Stored data entries:
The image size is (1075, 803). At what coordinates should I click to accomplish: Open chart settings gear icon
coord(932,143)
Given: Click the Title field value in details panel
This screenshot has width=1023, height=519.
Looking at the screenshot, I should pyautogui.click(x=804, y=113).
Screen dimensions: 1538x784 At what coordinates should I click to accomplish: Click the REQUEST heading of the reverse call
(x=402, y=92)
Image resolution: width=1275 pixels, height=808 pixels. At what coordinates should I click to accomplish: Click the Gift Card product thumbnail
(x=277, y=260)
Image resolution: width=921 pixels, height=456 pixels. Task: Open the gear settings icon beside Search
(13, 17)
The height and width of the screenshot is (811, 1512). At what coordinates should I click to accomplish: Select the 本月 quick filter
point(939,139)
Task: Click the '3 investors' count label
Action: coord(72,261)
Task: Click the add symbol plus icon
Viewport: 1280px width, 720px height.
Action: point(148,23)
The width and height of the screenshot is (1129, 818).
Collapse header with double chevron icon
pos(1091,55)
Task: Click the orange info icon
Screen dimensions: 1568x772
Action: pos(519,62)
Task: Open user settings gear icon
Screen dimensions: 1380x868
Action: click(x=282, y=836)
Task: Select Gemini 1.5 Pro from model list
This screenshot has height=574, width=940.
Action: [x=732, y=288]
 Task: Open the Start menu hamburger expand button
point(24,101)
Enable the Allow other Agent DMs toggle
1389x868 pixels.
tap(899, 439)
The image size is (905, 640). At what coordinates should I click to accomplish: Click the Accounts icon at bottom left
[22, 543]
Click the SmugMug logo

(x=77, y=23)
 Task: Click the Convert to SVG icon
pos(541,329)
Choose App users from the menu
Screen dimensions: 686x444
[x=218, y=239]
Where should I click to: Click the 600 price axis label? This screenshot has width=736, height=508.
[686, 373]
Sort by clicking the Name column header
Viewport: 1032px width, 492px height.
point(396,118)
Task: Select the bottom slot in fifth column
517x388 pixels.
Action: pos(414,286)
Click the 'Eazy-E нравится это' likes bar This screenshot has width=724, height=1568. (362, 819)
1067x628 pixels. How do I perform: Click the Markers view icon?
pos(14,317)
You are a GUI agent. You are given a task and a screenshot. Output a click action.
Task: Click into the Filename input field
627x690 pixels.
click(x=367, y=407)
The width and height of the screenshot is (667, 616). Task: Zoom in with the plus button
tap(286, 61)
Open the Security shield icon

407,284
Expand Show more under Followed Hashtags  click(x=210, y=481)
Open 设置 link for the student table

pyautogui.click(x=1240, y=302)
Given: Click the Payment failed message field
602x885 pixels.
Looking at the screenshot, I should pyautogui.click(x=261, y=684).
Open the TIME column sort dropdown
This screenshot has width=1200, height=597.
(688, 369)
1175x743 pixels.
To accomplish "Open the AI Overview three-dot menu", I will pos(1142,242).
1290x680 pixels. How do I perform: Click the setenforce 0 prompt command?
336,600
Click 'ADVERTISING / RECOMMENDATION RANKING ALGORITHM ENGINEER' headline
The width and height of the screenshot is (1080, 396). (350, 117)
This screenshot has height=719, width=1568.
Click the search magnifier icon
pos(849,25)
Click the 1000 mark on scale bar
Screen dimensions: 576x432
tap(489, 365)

YOUR OBJECTIVE:
The expected output is the lines from the one holding "This screenshot has height=719, width=1568." through the last line of the data, exactly as they appear, with nothing before or after.

RESPONSE TO THIS TASK:
This screenshot has height=719, width=1568.
Click the search magnifier icon
pos(849,25)
Click the 1000 mark on scale bar
Screen dimensions: 576x432
tap(489, 365)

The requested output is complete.